Hurray for the average Joe! Fat guys, nerdy guys, gay guys, straight guys and the less-than-well-endowed guys all unite in a fun-filled romp in the Patrick Street Production of The Full Monty currently playing at the Norman Rothstein Theatre.
Based on the hit 1997 movie (which is bit of an oddity as it is usually a stage play that gets made into a movie), The Full Monty manages to keep the bulk of storyline from the original movie, throws in a few songs (good and bad) and ultimately bring us to that ever-anticipated ending.
In the stage version, we are transported from the original Sheffield, England to Buffalo, New York and while the British steelworkers are replaced with their American equivalent, the themes that made the movie such a hit remain true in this musical stage version.
Trying to grapple with being out-of-work, a group of six steelworkers form “Hot Metal”, an all-male revue for a one-night only performance. The hope is to sell enough tickets to the show to help get them pay the bills and avoid working as a security guard at the local Walmart.
The cast of the Patrick Street Production of The Fully Monty
The brainchild of Jerry (Leon Willey), the idea to strip for cash comes out of the love for his son Nathan (Joshua Ballard), whose mother is threatening to remove him from Jerry’s life if he doesn’t live up to his financial commitments agreed to during the divorce.
Jerry soon enlists his best friend Dave (Andy Toth) who has his own issues to deal with in one of the more engaging subplots as the overweight guy with image problems. Also joining the team are Malcolm (Greg Armstrong-Morris), the momma’s boy with some sexual identity issues and Harold (Stephen Aberle) who unlike the rest of the rag-tag group continues to hide the truth of his unemployment from his wife. The final two members of the group are Horse (Denis Simpson), the older black guy who doesn’t necessarily live up to his nickname and Ethan (Victor Dolhai) who fancies himself a dancer complete with two left feet.
While all six of the leads do admirable jobs in their various roles, the real stand-out here are Andy Toth as Dave. Toth manages to bring a real sensibility to this role that made his character and coupled with the great chemistry with wife Georgie (Caitriona Murphy), had us rooting for him right to the end.

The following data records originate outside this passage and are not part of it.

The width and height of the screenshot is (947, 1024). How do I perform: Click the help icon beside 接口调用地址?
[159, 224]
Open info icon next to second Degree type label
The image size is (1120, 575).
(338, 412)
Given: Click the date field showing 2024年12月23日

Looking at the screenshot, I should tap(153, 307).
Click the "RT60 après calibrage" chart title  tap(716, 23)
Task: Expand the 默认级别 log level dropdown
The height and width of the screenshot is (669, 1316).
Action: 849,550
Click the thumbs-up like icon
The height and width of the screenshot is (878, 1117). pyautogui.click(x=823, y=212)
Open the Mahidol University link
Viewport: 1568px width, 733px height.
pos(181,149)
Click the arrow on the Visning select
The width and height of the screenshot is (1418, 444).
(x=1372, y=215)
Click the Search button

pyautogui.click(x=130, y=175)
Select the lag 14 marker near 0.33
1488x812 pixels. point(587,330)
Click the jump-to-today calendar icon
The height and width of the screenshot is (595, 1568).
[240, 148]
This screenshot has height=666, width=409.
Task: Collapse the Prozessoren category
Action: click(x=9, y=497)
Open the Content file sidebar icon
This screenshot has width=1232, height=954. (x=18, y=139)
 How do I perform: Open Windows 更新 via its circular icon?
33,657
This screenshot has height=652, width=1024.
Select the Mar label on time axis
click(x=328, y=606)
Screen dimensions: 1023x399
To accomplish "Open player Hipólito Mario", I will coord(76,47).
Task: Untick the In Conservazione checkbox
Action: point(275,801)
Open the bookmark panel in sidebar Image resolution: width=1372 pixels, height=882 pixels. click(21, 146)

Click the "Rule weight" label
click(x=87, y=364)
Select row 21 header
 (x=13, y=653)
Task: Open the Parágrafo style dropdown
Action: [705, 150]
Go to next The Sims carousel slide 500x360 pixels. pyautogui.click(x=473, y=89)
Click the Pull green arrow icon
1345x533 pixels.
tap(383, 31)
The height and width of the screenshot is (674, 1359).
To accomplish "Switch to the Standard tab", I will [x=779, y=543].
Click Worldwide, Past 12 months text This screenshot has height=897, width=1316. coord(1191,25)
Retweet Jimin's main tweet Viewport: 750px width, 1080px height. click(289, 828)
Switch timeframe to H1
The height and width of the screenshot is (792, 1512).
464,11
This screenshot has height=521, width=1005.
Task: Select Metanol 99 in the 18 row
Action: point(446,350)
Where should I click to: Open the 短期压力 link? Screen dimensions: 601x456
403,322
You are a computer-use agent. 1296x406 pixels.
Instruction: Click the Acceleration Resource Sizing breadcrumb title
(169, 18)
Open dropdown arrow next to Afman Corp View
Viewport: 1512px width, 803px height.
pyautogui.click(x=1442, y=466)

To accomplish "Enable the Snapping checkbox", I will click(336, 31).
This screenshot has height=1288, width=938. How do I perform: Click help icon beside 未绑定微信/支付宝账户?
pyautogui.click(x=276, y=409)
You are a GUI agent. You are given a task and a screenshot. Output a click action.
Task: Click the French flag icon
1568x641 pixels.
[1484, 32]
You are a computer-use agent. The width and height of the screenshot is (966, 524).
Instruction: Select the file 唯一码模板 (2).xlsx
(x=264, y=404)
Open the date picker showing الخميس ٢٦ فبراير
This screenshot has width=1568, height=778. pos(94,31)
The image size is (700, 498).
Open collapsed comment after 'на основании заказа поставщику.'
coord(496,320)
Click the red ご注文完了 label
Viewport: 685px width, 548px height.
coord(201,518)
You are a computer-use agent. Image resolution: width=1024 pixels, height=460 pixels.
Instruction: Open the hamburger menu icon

The supporting cast of women take an obvious backseat here to the men but with one great exception, Jeanette (Bonnie Panych), the group’s musical accompanist. While the role of Jeanette is drawn with such broad strokes it would be difficult not to stand out, Panych does manage to inject a great warmth and humour to the role that takes us to the very edge of caricature but pulls back just enough to not make it ridiculous.
There are few really memorable songs in the show although highlights here included a sweet Breeze Off the River from Leon Willey and a very touching You Walk With Me from Amstrong-Morris and Dohlai.
Of course the finale is what we all come to see and we are not left disappointed. As the men finally take the stage for their one-night-only performance, Let It Go is a rallying cry for all of us to take that chance and bear it all for the world to see; for in the end it doesn’t matter what anyone else thinks and love really does conquer all.